Goal: Rewrite the material from the line containing "Downvote the share defibs comment" through the end of the material, inclusive, and shift every answer coordinate by -72. Omit the pictures.

Entries supplied:
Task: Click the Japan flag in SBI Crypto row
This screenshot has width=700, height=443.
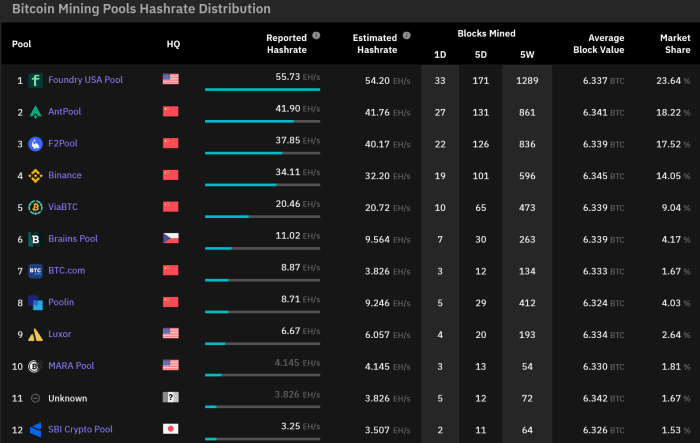Action: pos(170,429)
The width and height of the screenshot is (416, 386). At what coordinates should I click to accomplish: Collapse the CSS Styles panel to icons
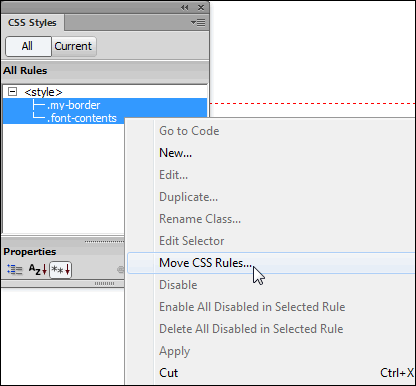[x=184, y=7]
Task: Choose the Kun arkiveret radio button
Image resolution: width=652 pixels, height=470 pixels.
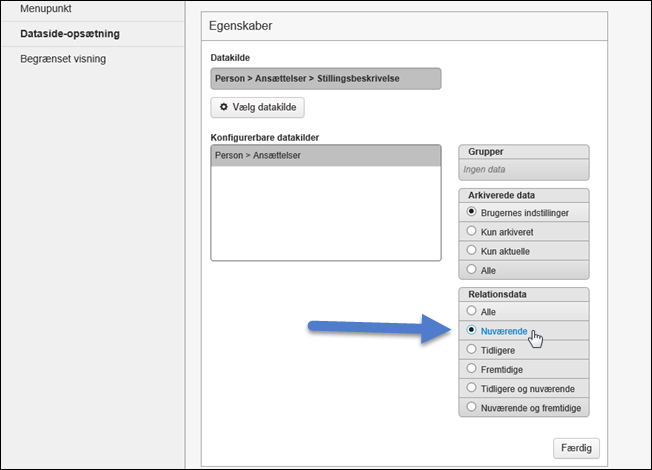Action: 471,232
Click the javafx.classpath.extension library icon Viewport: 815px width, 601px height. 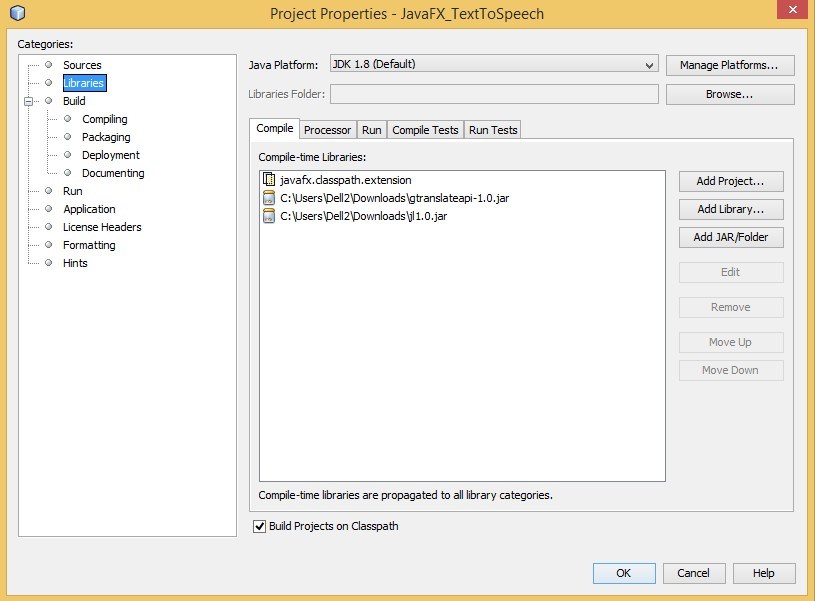click(x=268, y=180)
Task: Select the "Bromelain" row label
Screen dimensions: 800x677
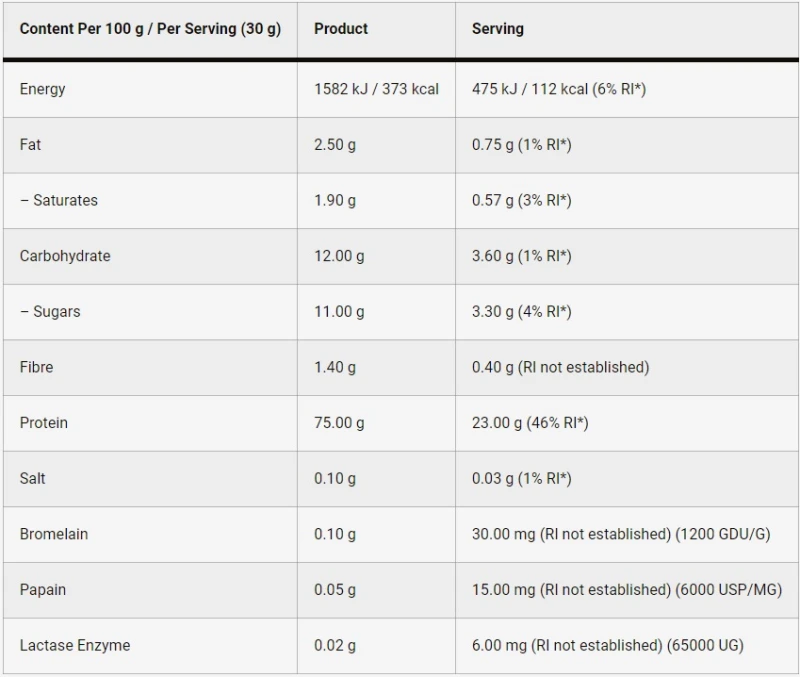Action: coord(54,534)
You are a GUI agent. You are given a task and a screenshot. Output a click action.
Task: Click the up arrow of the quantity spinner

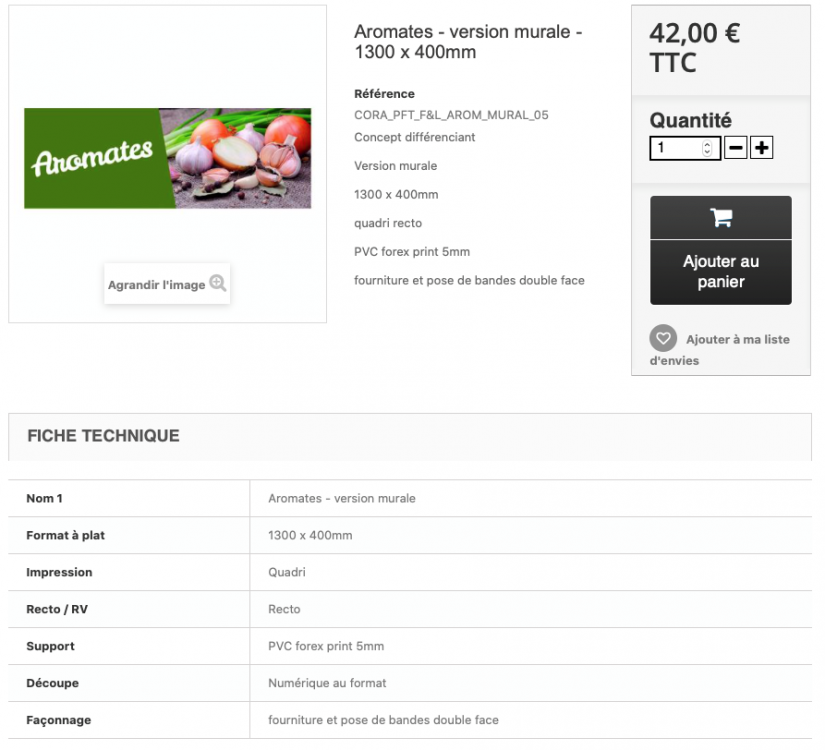tap(707, 143)
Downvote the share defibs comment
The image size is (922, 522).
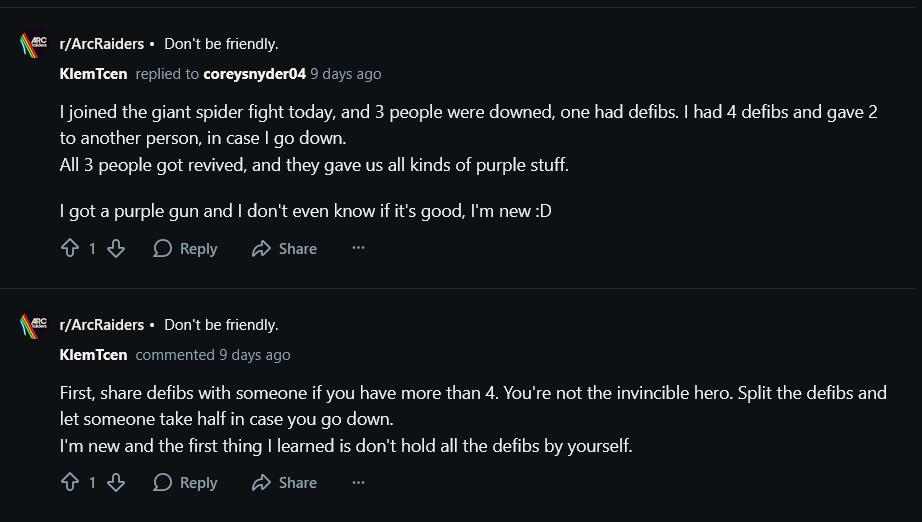(116, 483)
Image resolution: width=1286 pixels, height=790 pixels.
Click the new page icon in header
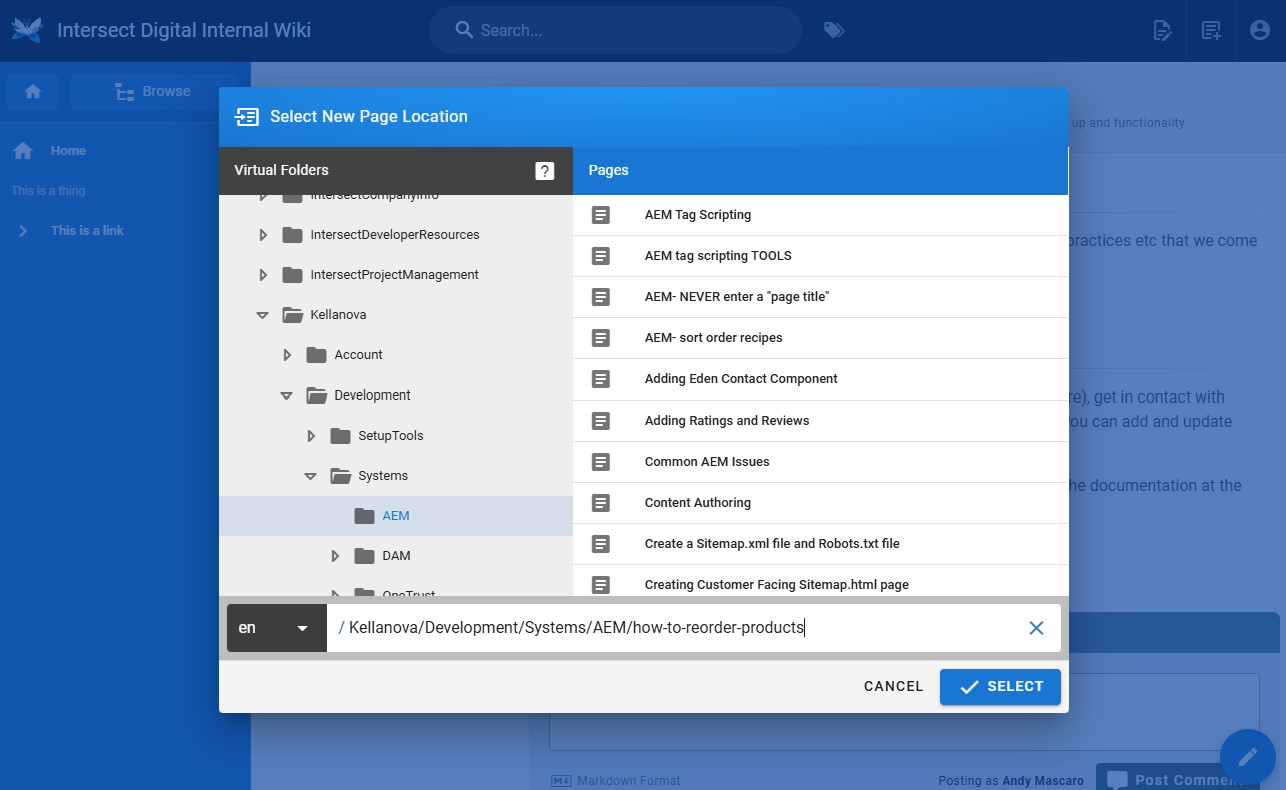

Complete response:
Downvote the share defibs comment
The image size is (922, 522).
(44, 411)
Image resolution: width=1286 pixels, height=790 pixels.
Click the new page icon in header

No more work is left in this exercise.